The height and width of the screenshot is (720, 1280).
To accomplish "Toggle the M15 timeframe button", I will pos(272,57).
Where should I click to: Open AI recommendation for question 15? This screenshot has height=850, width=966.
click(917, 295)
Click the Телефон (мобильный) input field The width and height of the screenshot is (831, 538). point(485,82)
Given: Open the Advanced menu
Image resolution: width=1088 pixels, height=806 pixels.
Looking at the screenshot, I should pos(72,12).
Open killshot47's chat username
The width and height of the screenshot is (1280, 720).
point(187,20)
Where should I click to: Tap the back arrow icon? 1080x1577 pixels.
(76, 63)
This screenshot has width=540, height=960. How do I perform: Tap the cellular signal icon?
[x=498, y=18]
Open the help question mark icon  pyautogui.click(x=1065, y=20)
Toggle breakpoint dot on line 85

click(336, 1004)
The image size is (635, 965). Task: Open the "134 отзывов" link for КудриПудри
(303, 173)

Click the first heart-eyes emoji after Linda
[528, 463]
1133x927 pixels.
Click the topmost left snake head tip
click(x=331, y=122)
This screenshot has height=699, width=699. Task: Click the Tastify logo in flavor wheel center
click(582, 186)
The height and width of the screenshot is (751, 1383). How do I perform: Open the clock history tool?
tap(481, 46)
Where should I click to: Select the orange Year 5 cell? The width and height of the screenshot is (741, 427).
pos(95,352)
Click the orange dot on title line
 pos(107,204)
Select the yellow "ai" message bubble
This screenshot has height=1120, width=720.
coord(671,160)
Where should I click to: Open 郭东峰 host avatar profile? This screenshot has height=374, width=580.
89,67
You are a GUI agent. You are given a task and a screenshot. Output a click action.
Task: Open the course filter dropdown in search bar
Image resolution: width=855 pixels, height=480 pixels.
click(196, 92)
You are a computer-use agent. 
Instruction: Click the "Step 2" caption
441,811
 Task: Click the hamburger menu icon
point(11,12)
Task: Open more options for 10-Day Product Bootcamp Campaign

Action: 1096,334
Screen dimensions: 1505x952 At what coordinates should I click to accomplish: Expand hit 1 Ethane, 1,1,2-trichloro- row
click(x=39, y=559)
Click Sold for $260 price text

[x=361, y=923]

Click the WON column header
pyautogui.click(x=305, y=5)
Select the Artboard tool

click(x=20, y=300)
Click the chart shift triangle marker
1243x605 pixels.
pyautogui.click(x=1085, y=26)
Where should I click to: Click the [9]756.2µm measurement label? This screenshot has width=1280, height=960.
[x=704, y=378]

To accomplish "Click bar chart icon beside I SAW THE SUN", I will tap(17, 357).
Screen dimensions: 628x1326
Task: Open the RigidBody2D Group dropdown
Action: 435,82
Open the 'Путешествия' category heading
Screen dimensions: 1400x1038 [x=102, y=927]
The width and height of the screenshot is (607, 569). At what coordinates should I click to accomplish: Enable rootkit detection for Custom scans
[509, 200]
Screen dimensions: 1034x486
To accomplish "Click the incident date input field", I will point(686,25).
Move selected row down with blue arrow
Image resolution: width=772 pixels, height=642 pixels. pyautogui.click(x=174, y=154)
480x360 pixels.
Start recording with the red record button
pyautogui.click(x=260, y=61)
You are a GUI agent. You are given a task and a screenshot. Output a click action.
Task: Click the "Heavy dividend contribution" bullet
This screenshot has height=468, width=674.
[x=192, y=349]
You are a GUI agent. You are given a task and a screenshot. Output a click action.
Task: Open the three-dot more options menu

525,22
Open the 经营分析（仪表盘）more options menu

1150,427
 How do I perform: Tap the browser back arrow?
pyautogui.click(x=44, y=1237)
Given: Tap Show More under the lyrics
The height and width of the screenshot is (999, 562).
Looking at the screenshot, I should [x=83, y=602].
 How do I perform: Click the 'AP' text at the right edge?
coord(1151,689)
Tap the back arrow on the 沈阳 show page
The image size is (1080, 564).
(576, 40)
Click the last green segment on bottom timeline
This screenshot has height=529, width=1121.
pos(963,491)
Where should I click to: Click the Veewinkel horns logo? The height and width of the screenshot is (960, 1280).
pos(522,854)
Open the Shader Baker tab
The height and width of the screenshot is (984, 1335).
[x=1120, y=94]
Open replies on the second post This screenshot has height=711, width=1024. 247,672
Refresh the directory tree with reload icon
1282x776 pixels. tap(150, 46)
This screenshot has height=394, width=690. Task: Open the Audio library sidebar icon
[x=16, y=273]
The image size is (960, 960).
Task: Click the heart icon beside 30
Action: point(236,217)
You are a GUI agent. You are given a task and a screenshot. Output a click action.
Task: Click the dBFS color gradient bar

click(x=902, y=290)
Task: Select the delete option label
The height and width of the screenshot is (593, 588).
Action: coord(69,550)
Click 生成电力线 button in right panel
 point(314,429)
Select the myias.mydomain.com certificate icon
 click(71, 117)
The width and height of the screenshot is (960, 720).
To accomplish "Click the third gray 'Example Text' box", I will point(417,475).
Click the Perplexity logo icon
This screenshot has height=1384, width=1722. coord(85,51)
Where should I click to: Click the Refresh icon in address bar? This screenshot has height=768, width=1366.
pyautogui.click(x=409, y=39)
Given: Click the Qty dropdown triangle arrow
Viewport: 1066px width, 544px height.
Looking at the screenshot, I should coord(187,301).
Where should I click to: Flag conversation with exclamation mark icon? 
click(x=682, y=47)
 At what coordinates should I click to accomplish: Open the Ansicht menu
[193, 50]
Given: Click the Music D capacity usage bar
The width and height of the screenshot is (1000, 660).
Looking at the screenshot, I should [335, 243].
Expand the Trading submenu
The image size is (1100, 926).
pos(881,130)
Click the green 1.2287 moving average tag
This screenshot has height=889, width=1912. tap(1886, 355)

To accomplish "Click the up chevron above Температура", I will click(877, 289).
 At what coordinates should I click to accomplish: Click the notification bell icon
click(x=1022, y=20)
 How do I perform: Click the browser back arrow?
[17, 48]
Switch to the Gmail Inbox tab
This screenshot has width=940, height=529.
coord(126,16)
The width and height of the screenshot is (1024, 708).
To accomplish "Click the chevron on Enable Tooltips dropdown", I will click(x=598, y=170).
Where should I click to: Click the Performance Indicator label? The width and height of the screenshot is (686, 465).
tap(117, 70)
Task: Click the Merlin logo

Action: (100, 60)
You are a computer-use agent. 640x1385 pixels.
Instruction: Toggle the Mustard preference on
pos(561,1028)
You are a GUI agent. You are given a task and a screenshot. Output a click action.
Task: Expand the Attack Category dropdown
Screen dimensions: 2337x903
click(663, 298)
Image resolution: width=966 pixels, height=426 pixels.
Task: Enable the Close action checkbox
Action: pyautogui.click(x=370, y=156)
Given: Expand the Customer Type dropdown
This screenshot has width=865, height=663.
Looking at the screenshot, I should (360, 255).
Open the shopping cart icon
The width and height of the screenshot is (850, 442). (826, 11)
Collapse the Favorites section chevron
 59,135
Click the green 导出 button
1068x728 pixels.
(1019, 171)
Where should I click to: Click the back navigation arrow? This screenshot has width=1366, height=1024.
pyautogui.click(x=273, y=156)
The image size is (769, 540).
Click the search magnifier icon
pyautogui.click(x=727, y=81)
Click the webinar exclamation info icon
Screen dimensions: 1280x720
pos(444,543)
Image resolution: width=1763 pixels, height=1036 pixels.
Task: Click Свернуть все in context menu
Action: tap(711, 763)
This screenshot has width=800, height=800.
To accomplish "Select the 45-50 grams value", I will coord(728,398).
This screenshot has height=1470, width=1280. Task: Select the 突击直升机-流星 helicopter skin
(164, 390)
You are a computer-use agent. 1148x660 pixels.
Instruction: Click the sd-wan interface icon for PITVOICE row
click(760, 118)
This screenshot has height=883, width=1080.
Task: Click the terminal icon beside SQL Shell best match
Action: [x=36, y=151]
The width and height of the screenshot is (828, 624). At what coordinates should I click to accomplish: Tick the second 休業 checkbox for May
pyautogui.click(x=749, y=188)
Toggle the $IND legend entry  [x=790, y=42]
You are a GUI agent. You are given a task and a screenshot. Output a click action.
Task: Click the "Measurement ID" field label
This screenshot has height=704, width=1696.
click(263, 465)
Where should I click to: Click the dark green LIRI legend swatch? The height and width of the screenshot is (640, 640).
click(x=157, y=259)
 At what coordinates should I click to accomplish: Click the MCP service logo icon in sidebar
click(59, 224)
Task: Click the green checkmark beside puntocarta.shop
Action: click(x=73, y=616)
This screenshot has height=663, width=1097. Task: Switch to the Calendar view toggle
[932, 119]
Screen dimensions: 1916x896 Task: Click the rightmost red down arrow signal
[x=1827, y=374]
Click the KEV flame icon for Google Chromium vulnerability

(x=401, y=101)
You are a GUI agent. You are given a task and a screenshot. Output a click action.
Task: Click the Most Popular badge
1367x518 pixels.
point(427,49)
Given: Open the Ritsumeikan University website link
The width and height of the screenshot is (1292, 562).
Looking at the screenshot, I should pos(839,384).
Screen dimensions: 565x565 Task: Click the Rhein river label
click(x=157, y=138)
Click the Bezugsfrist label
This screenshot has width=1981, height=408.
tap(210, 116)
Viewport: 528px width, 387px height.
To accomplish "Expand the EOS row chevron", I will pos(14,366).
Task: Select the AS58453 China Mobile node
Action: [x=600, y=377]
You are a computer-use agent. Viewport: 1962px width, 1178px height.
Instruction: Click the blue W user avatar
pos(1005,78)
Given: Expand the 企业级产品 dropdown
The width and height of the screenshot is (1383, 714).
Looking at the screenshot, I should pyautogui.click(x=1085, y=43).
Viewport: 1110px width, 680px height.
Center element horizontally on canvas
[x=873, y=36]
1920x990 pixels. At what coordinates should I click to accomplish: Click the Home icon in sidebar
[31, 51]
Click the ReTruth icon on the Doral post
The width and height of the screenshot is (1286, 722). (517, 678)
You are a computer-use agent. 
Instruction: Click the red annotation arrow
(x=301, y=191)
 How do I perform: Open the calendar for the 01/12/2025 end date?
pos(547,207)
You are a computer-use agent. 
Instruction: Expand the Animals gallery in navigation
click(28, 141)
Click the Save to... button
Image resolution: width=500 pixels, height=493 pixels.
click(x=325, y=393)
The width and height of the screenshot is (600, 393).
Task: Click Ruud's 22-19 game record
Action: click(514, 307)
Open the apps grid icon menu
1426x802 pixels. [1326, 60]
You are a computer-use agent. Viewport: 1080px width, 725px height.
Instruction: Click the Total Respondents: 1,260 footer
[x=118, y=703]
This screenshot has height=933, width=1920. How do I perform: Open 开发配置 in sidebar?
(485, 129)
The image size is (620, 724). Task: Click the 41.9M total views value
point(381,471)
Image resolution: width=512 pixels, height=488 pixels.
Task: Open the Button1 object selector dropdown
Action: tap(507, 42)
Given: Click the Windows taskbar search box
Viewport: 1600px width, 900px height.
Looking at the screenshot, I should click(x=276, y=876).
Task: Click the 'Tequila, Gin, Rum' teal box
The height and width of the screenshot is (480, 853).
-=-=-
# Your objective
Wherever the line holding "Where should I click to: Click the Veewinkel" falls in the entries above, copy exactly from it through the line holding "Open replies on", inclusive, and add nothing.

# Answer to this problem
Where should I click to: Click the Veewinkel horns logo? The height and width of the screenshot is (960, 1280).
pos(522,854)
Open the Shader Baker tab
The height and width of the screenshot is (984, 1335).
[x=1120, y=94]
Open replies on the second post This screenshot has height=711, width=1024. 247,672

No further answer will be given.